Face à ces signes encourageants, il convient de souligner deux facteurs de vulnérabilité. Premièrement, l'impact des droits de douane sur le commerce international est imminent : le stockage par les entreprises, ou les expéditions anticipées vers les États-Unis, ont atténué l'impact des restrictions commerciales. Mais ces pratiques n'offrent que des solutions temporaires : à terme, les échanges souffriront inévitablement de la guerre commerciale, même dans le scénario favorable d'une surtaxe générale ne dépassant pas 10 % sur les produits européens, et légèrement supérieure pour l'automobile, l'acier, l'aluminium et certains produits agricoles.
Deuxièmement, les marchés ne semblent pas avoir intégré l'incohérence inhérente à la politique économique américaine. D'un côté, les droits de douane suscitent la méfiance des investisseurs, le protectionnisme augmentant les coûts de production, perturbant les chaînes d'approvisionnement et, à terme, érodant le potentiel productif. De l'autre, les États-Unis ont besoin de ces mêmes investisseurs pour financer un déficit public déjà important, qui s'aggravera avec les baisses d'impôts. Autrement dit, la politique économique de Trump engendre de nouveaux déséquilibres tout en sapant l'intérêt des investisseurs à continuer de les financer.
L'appréciation de l'euro, monnaie qui a commencé à jouer le rôle de valeur refuge, pourrait être une victime collatérale de cette contradiction. Si la monnaie unique s'est déjà appréciée, l'ajustement pourrait être plus important à mesure que les menaces protectionnistes se matérialisent. Comme de nombreuses autres devises, y compris le yuan lui-même, ont tendance à évoluer au rythme du dollar, l'appréciation de l'euro aura un impact mondial et pourrait s'avérer bien plus coûteuse pour les exportateurs que les droits de douane eux-mêmes.
Heureusement, l'économie espagnole est relativement peu affectée par l'escalade des droits de douane et les conséquences de l'appréciation de l'euro face aux autres devises.

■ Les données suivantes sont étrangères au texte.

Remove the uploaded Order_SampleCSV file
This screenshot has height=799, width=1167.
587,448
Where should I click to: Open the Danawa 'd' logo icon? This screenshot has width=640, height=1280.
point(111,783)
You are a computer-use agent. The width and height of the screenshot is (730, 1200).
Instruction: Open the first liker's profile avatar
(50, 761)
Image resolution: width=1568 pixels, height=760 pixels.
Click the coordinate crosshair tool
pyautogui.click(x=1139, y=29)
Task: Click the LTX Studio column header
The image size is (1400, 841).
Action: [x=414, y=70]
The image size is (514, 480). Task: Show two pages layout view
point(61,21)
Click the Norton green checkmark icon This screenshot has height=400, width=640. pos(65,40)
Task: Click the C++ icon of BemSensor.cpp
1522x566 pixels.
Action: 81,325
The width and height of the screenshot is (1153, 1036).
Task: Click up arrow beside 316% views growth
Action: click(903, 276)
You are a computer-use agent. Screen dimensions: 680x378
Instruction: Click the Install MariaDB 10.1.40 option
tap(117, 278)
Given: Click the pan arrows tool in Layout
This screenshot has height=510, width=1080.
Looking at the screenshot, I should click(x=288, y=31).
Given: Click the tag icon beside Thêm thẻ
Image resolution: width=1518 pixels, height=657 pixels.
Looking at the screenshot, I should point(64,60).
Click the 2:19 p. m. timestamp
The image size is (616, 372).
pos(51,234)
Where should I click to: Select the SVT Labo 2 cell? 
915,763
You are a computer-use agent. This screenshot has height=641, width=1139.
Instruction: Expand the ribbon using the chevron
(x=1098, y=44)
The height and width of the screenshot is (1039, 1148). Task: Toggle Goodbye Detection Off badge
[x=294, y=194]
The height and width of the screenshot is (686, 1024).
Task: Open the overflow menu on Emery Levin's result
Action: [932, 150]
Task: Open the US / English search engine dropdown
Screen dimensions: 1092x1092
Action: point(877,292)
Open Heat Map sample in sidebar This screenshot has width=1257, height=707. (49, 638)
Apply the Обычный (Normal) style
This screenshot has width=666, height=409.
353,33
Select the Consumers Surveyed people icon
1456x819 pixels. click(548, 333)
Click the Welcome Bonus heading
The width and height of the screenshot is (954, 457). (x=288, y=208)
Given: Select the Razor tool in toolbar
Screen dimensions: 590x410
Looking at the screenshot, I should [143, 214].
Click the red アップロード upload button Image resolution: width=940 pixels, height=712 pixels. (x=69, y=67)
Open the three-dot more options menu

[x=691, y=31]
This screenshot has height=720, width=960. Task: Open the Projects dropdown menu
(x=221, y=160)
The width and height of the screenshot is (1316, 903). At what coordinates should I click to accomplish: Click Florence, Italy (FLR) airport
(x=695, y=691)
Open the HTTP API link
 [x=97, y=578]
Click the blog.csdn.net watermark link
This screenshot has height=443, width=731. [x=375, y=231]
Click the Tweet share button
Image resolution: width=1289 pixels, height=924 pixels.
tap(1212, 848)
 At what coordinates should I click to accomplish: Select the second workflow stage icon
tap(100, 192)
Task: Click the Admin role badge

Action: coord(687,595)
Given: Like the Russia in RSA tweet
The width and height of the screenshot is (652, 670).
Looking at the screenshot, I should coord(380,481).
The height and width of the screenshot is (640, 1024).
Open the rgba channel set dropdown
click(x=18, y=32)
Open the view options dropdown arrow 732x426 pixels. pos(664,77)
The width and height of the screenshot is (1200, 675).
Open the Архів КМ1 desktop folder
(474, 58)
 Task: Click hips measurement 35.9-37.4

En effet, nos échanges commerciaux sont principalement orientés vers la zone euro, avec laquelle nous maintenons un solide excédent. Cependant, malgré une situation initialement favorable, l'obstacle réside dans la marge de manœuvre limitée de notre politique économique, avec des budgets prorogés indéfiniment et une capacité limitée à parvenir à un consensus sur des réformes ou des mesures significatives pour compenser les aléas de la conjoncture internationale.
La monnaie unique européenne s'échangeait autour de 1,17 dollar vendredi, soit 13 % de plus que les niveaux observés en début d'année. L'euro a également eu tendance à s'apprécier face à d'autres devises, comme le yuan chinois (10,5 %), rendant les exportations moins compétitives. L'appréciation de l'euro est donc quasi universelle et reflète un ajustement des mouvements de capitaux, notamment en ce qui concerne les investissements de portefeuille, qui s'est accéléré suite à l'imposition de restrictions commerciales par l'administration Trump début avril.